Aux États-Unis, une telle affaire n’émouvrait personne, puisqu’on peut sortir dans la rue n’importe quand ou à peu près et y trouver un semblable affairement : aller faire ses courses au supermarché le dimanche après-midi constitue un divertissement comme un autre. Néanmoins, dans ce pays de France considéré comme le champion du loisir et de la désinvolture, on compte onze jours officiellement fériés, quand on en compte également onze aux USA, fédération où la législation relative aux heures et aux conditions de l’activité est d’une abominable flexibilité. Tout est étrange dans une perspective comparée, car le 1er mai naît en Amérique du Nord, en 1886 très exactement, tandis qu’à Chicago éclatent des émeutes revendiquant les journées de huit heures. La Deuxième Internationale transforme cette date en une manifestation sans frontières, tandis que le principe d’un jour chômé et payé est adopté à Paris en 1948. C’est (ou c’était) d’ailleurs l’unique circonstance protégée pour l’ensemble des travailleurs.
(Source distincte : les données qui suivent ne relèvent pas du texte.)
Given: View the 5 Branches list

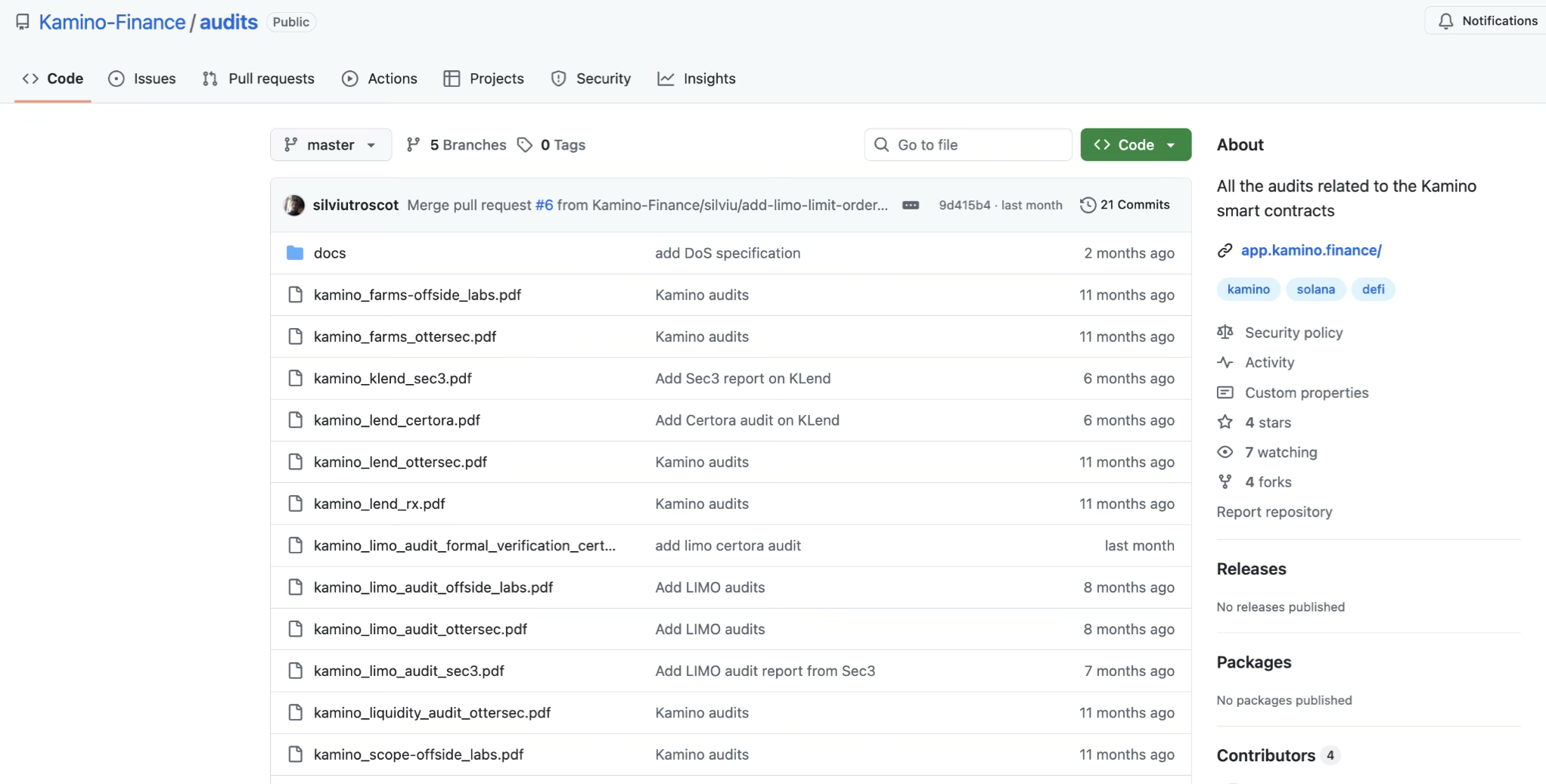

Par un glissement significatif, le Labor Day se célèbre le premier lundi de septembre, dans l’effervescence de la rentrée, le retour des vacances et l’atmosphère familiale, dans l’éloignement prudent des événements de Haymarket, de la bombe et des tirs, des pendaisons des anarchistes.

En fin de compte, nul n’est besoin d’attendre ce jeudi pour pouvoir monter au ciel.